PROBLEM STATEMENT:
Only a number is expected in reply: the count of lines below where the word "with" occurs.

PROVIDED RECORDS:
------------------------

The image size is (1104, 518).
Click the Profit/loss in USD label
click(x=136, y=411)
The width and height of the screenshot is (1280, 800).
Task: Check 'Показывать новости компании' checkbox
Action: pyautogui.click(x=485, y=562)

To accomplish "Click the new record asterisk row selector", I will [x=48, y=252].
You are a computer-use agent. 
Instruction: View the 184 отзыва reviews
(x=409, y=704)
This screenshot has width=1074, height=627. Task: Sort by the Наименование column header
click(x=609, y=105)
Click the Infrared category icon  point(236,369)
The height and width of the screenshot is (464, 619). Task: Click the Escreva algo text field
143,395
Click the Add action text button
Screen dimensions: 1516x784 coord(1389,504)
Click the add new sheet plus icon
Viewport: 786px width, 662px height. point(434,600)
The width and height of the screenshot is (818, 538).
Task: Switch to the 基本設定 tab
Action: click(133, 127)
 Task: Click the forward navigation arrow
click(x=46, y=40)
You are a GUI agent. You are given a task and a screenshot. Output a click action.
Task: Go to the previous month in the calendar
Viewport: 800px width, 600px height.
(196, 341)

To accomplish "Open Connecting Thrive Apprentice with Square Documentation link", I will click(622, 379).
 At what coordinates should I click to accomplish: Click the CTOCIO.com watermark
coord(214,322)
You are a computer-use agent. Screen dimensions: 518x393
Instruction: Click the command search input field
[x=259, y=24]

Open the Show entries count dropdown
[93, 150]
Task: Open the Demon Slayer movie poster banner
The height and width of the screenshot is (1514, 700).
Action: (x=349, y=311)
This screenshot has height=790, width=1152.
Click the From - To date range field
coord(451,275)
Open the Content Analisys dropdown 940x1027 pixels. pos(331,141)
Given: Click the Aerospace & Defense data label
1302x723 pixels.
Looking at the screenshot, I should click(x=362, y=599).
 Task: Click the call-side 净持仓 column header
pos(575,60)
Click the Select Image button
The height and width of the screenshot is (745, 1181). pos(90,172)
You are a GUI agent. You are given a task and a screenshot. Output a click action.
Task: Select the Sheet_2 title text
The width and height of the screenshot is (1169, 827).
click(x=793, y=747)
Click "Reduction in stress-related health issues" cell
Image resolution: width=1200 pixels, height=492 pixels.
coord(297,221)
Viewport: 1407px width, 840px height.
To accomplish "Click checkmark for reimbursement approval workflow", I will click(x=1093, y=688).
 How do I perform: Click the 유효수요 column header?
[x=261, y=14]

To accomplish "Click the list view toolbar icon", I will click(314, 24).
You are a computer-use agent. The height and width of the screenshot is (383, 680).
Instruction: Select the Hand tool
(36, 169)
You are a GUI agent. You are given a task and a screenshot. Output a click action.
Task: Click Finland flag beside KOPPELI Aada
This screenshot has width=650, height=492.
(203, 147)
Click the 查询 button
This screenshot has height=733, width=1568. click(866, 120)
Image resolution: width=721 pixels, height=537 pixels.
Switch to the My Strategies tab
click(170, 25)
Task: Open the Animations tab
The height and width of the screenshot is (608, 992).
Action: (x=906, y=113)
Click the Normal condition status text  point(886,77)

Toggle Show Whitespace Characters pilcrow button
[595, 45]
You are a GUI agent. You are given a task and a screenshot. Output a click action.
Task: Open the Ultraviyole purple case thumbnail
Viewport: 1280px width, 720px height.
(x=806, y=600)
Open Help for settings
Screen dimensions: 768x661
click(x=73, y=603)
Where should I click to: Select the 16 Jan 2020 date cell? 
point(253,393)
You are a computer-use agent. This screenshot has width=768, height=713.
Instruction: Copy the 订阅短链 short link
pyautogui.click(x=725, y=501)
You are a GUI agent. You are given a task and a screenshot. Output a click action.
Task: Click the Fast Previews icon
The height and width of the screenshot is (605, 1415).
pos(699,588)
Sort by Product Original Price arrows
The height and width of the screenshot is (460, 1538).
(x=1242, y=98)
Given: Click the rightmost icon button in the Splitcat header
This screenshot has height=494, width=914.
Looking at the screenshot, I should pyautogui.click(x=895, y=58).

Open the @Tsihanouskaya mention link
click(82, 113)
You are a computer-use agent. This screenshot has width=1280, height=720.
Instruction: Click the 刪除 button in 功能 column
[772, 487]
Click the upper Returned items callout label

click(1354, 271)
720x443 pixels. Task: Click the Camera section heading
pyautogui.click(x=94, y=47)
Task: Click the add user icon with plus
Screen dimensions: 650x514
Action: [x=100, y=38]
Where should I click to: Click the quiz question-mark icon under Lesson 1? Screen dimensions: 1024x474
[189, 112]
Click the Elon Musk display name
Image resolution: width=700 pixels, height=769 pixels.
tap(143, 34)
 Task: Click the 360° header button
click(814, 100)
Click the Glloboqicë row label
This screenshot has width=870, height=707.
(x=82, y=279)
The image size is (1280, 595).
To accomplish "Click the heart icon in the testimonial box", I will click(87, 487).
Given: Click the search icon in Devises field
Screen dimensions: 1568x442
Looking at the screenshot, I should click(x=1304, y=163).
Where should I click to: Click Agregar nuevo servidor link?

------------------------

TASK RESPONSE:
2